It started as a shared vision. Now it's a federal trial.
Elon Musk and Sam Altman co-founded OpenAI in 2015 as a nonprofit dedicated to building artificial intelligence for the benefit of humanity. A decade later, they are facing off in a courtroom in Oakland, California, in what may be the most consequential tech lawsuit of the AI era. The proceedings have laid bare a bitter personal and ideological rift between two men who once believed they were building the same thing.
Musk sued OpenAI, Altman, and company president Greg Brockman in 2024, alleging they broke their founding promise to keep the organization a nonprofit. His core grievance: he donated $38 million believing he was funding a public-interest project, only to watch it become an $800 billion commercial giant. "You can't just steal a charity," Musk repeated from the stand, where he testified over three days during the trial's first week. The turning point, he said, was learning that Microsoft was pouring $10 billion into OpenAI. "This is a bait and switch," he texted Altman at the time.
OpenAI's defense is blunt. The company has called Musk's allegations "baseless," and his own lawyers faced uncomfortable moments when it emerged that his AI company xAI uses OpenAI's models to train its own products, something Musk defended as "standard practice."
The rivalry runs deeper than legal filings.

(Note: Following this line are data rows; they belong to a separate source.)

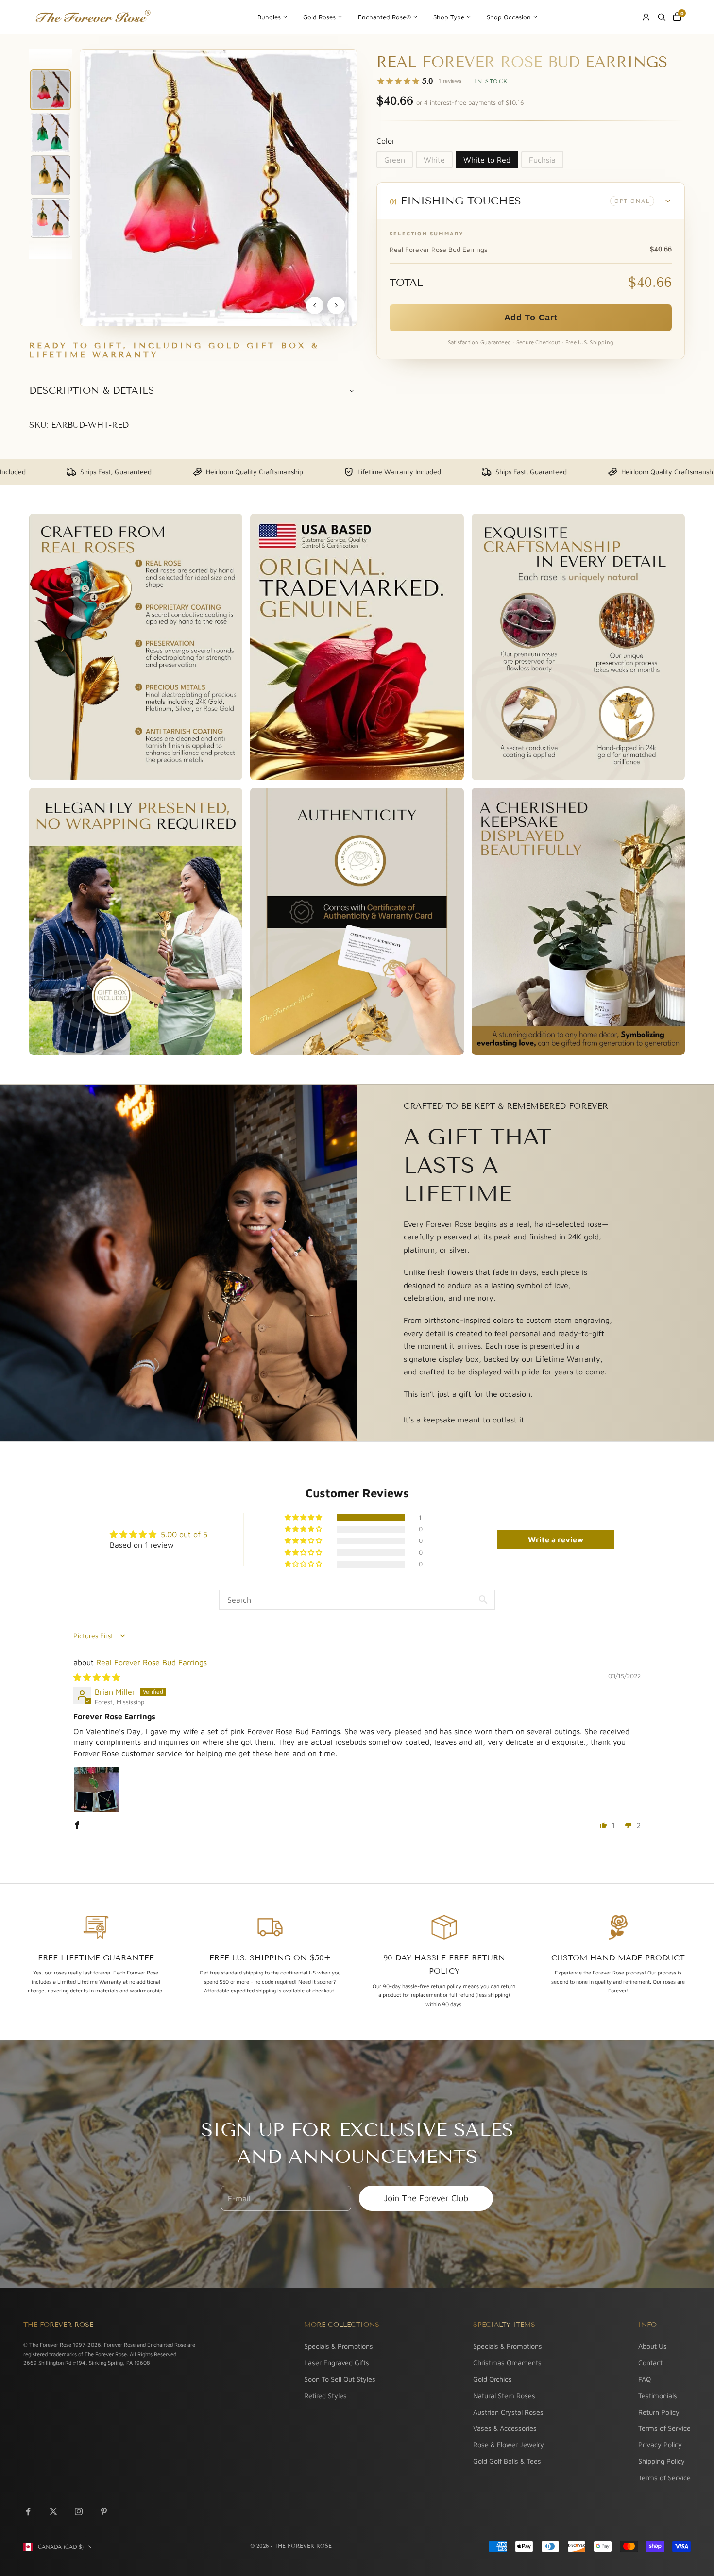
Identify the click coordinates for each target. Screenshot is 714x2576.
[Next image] (336, 305)
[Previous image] (314, 305)
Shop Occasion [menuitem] (509, 17)
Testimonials (657, 2396)
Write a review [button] (555, 1539)
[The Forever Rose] (92, 17)
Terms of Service (664, 2428)
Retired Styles (325, 2396)
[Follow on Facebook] (28, 2511)
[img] (96, 1677)
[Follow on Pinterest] (104, 2511)
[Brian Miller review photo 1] (96, 1789)
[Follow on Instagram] (79, 2511)
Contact (650, 2363)
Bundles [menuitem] (269, 17)
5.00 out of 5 (184, 1534)
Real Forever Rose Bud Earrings (151, 1662)
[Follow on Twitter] (53, 2511)
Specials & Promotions (338, 2346)
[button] (531, 200)
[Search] (661, 17)
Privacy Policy (660, 2445)
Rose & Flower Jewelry (508, 2445)
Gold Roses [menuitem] (319, 17)
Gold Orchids (492, 2379)
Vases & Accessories (505, 2428)
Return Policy (659, 2412)
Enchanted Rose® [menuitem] (384, 17)
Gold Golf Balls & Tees (507, 2461)
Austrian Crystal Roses (508, 2412)
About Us (652, 2346)
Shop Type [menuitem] (448, 17)
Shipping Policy (661, 2461)
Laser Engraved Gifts (336, 2363)
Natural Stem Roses (504, 2396)
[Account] (646, 17)
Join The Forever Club (426, 2198)
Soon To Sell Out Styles (339, 2379)
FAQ (644, 2379)
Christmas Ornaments (507, 2363)
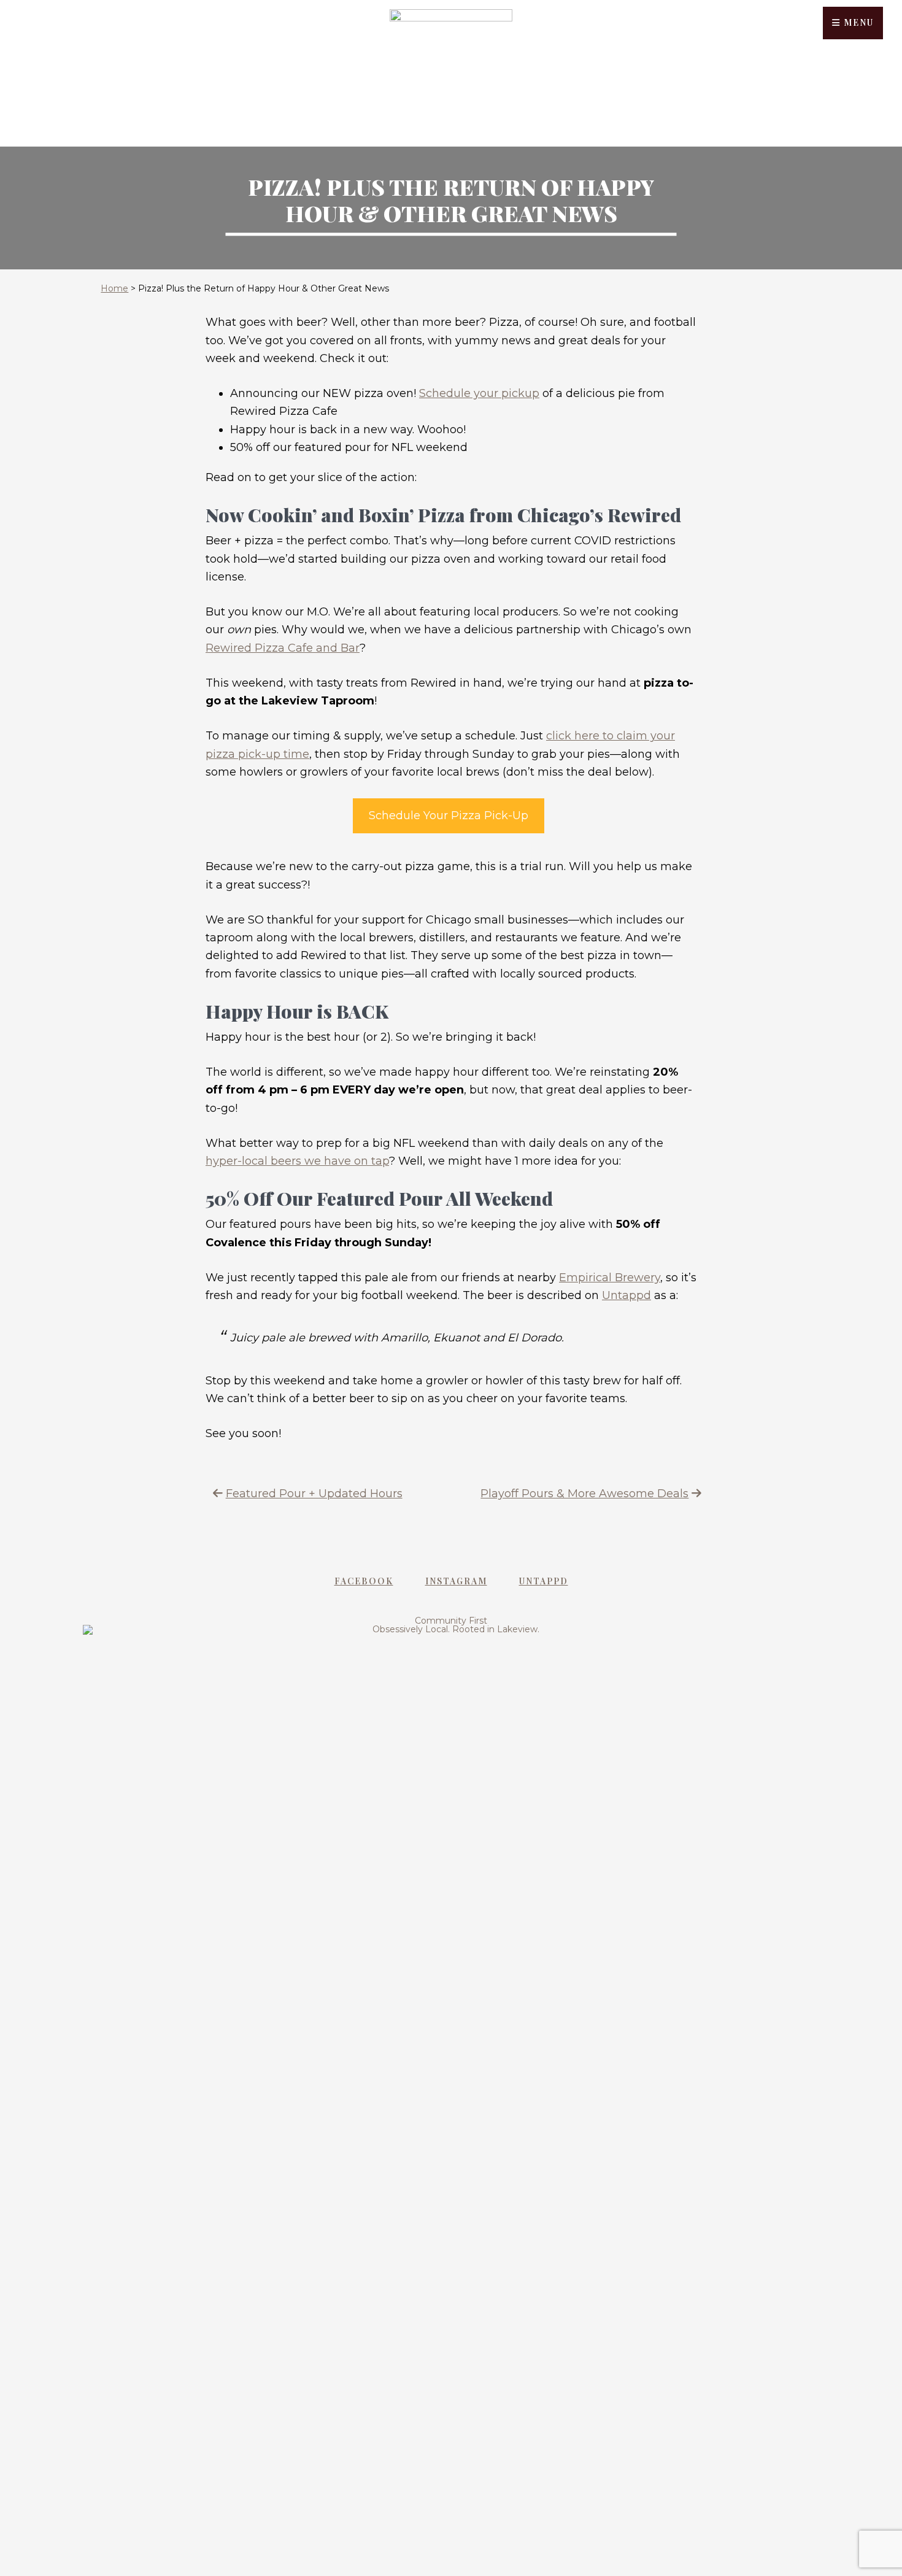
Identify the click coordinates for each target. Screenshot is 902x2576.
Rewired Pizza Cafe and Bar (283, 648)
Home (114, 288)
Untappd (626, 1295)
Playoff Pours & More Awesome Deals (584, 1493)
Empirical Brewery (609, 1277)
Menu (857, 22)
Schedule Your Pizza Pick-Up (448, 815)
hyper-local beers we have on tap (297, 1161)
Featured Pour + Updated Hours (314, 1493)
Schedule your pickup (479, 393)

In February 2025, Musk led a $97.4 billion unsolicited bid to take over OpenAI, which Altman publicly rejected, offering to buy X (formerly Twitter) for $9.74 billion instead. Musk called Altman a "swindler." Altman said Musk is "not a happy person." Meanwhile, Altman has been backing companies that directly compete with Musk's own ventures, including a brain-computer interface startup that rivals Neuralink.
The stakes could not be higher. A Musk victory could trigger a major shake-up at OpenAI, potentially removing Altman as CEO and unwinding the company's restructuring, threatening its path to a trillion-dollar IPO. At the same time, Musk's own company xAI is eyeing a public offering at a target valuation of $1.75 trillion.
At its core, this is a fight about who controls the future of AI, and whether that future was ever meant to be profitable at all.